#### Listed entries

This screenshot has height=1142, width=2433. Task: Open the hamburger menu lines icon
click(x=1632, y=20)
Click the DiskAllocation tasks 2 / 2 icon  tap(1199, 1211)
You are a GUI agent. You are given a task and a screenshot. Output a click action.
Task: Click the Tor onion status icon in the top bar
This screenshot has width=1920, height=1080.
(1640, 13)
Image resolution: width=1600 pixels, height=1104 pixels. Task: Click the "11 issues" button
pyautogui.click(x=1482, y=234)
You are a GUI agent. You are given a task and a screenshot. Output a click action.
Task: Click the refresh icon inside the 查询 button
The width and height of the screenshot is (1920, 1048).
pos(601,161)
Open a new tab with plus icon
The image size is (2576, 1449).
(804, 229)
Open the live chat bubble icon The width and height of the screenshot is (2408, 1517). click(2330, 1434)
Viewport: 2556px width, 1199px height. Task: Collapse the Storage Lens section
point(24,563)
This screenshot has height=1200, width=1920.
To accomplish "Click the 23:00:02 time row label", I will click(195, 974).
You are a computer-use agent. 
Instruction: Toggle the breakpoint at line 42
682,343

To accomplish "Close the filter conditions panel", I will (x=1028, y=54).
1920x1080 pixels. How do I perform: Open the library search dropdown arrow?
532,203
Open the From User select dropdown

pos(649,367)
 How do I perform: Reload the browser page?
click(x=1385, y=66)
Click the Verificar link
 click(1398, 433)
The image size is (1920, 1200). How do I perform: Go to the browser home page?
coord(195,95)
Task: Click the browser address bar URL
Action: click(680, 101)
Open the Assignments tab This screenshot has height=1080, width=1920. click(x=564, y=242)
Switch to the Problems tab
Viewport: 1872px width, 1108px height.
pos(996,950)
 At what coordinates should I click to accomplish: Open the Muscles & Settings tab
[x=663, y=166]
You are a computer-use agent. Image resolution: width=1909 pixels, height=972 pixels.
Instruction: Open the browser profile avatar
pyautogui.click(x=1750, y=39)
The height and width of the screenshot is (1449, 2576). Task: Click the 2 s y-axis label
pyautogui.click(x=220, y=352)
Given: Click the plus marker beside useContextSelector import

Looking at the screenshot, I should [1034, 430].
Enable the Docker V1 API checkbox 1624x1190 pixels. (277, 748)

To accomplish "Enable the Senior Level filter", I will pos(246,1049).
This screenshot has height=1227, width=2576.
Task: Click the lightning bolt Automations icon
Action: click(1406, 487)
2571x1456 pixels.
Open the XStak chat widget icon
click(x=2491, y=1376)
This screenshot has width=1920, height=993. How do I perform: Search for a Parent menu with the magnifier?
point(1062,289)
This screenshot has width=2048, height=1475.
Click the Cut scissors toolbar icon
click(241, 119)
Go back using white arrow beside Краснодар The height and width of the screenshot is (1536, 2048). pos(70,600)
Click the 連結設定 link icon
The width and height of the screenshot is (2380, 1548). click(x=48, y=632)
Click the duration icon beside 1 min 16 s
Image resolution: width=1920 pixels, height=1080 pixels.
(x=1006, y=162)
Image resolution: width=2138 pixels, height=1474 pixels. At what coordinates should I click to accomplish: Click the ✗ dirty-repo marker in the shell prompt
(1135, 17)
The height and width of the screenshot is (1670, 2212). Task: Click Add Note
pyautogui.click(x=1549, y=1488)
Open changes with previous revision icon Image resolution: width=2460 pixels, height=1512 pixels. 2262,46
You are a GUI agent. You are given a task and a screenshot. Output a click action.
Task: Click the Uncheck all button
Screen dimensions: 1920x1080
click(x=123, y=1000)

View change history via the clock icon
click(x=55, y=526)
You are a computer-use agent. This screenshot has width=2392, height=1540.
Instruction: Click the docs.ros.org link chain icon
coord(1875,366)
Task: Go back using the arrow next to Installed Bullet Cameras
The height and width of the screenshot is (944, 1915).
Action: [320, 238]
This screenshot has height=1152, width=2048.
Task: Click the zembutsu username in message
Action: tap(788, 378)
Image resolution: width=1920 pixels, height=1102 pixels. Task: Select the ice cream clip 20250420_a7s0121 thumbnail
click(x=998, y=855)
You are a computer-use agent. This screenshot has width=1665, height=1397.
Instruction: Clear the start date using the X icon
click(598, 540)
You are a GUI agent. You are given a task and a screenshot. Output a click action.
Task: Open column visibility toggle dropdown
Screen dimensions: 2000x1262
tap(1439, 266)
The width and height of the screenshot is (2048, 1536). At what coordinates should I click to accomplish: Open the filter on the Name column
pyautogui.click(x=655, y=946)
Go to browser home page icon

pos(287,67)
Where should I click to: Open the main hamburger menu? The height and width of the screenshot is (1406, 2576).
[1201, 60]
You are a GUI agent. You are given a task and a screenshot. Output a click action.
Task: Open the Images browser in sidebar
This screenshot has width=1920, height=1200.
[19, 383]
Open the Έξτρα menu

########

Exercise instructions: Lines containing the string "back" are the ones to copy from the entries above.

Answer section:
Go back using white arrow beside Краснодар The height and width of the screenshot is (1536, 2048). pos(70,600)
Task: Go back using the arrow next to Installed Bullet Cameras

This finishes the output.